◆ STATED EXERCISE
Rewrite the rows below, changing each "icon" to "button" and leaving everything else untouched.

◆ RECORDS TO PROCESS
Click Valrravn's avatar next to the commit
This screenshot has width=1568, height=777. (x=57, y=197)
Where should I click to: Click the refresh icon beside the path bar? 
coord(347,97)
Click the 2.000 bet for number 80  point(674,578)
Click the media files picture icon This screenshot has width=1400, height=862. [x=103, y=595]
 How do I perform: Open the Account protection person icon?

◆ PROBLEM SOLUTION
Click Valrravn's avatar next to the commit
This screenshot has width=1568, height=777. (x=57, y=197)
Where should I click to: Click the refresh button beside the path bar? 
coord(347,97)
Click the 2.000 bet for number 80  point(674,578)
Click the media files picture button This screenshot has width=1400, height=862. [x=103, y=595]
 How do I perform: Open the Account protection person button?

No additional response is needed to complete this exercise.